Now, one may think that certification businesses are difficult to create, and that these are past their prime. Both of these impressions may be wrong. It is not just IBM and Ciscos of the world that create certifications. A number of smaller companies created successful certification programmes and executed them well. They needed to create the right partnership with employers, and focus on specific and emergent skill areas, but most of them have done reasonably well once they have done so. And, indeed, the certification game is not over yet. Its newest avatar may be the Micro-degrees and Nano-degrees that we are talking about, as well as all the coding boot camps that are becoming such a rage. 
 
In this, there are great lessons how to create new offerings in a sector, which seems laden with conservative customers. Part of it is already tried-and-tested design research. Do not ask the customer whether they would like a new idea in education, because they would not, but observe what they are doing education for - and find an easier way to deliver the same outcome. Millions of students who go to university today go there for job, career, social mobility, and one could find a better way of doing this through a certification-type programme. Part of it also to understand the regulatory hurdles - education systems are anti-innovation because it is often closely and ineptly regulated - and to bypass them completely. Many disruptive Higher Ed businesses stumble (including one I created in the past) because they spend too much time and energy focused on conforming to the regulatory game, only to find out that once they are into that game, their students want them to play the game as it is played, with ranking, research and all that. It is actually the other way around - understanding niche sectors, mapping the consumers and coming up with offerings that deliver!

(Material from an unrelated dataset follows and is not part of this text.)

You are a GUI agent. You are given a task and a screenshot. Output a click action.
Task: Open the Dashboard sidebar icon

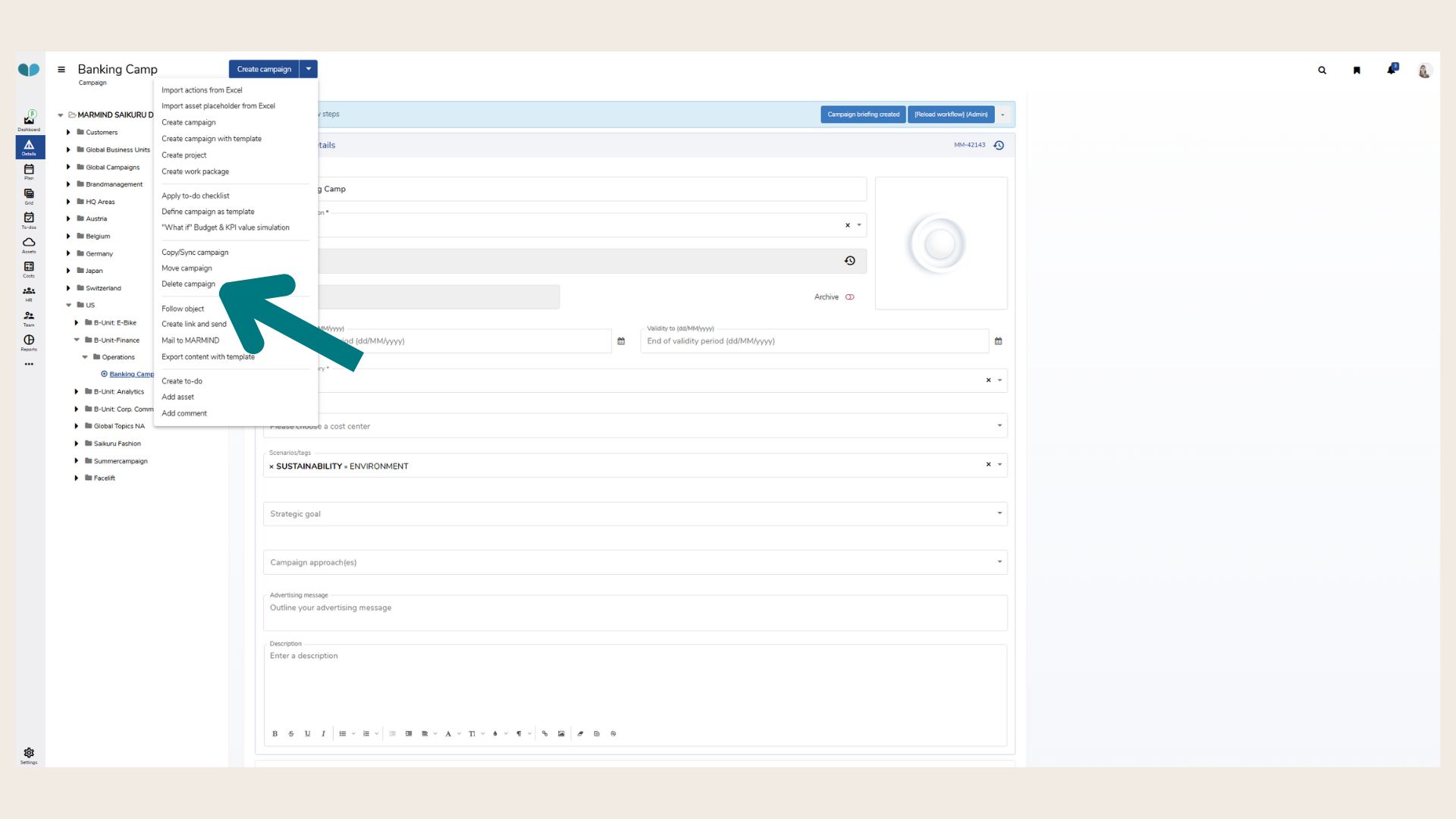(x=29, y=120)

These ideas are not new, but many people miss it because they focus too closely on the dynamics of the education sector and get consumed in the talk. However, there are interesting new ventures to watch if one could afford to look into the periphery (one maxim of innovation is that it always happens in the periphery). For example, the Micro-degrees and Coding boot camps are already collaborating with established universities, keeping two sides of the bargain. It is easy, all universities in the world have some kind of system to recognise prior learning and create a credit structure for the same. With this combination, one could create a structure of certification plus a job plus lifelong learning leading to top-up with an university degree, which may present significant advantages for students over their peers who would rather follow the convention. Strangely, the investors would not usually back these ideas - and back ones trying to play the degree game instead - because they have the same limited perspective about how Higher Education should be changed and miss the lessons from certification industry altogether.